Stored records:
○ ○ ○ ○ ○ ○ ○

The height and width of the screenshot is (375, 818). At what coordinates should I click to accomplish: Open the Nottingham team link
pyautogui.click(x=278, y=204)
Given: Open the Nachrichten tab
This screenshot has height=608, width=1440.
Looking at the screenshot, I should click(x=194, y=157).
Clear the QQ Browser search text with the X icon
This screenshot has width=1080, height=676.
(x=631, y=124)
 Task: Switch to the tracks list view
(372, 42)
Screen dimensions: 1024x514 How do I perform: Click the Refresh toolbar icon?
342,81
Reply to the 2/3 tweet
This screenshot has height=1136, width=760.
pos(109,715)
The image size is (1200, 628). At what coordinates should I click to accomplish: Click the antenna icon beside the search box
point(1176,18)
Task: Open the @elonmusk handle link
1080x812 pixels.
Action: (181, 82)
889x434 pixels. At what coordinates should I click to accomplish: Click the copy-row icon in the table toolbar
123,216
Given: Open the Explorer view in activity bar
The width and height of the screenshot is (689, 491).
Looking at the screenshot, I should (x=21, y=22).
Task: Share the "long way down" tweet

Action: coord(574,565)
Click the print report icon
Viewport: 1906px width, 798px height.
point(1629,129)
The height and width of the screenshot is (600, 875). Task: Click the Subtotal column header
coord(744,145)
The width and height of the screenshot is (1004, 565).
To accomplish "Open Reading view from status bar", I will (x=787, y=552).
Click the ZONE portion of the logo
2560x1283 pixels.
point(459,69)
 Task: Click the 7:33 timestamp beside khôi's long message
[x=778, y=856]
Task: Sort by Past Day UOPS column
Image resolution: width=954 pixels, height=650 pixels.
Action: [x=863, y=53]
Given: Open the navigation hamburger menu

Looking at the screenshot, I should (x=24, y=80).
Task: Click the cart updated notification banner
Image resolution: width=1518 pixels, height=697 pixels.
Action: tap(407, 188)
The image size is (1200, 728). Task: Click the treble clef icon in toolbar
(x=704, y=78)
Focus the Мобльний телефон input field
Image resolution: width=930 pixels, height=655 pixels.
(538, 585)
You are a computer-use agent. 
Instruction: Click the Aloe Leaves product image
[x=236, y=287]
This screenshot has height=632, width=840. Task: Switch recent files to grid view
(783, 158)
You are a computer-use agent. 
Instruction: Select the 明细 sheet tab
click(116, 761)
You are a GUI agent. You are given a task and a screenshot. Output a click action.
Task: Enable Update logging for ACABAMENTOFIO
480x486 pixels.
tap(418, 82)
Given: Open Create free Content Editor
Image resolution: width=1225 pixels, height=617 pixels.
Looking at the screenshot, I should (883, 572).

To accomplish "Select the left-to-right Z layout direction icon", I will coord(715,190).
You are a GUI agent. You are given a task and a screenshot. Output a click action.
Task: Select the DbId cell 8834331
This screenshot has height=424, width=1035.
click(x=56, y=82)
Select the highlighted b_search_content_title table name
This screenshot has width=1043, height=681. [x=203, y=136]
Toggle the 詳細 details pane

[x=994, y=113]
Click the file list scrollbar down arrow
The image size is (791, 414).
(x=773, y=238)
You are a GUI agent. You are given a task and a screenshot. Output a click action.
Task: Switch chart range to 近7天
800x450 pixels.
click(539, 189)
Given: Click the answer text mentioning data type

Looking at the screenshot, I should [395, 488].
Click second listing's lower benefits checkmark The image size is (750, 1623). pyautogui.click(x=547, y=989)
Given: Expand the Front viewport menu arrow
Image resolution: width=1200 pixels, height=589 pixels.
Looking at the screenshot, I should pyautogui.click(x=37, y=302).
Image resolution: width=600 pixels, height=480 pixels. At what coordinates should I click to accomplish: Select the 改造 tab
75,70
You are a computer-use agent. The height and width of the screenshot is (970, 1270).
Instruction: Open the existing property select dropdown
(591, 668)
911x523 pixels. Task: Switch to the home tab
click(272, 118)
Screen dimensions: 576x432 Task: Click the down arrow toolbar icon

○ ○ ○ ○ ○ ○ ○

■ **Work required**: Set down exactly the line with "911x523 pixels. Task: Switch to the home tab" and each line after it up to the end of the records, adding nothing.

■ **Written response**:
911x523 pixels. Task: Switch to the home tab
click(272, 118)
Screen dimensions: 576x432 Task: Click the down arrow toolbar icon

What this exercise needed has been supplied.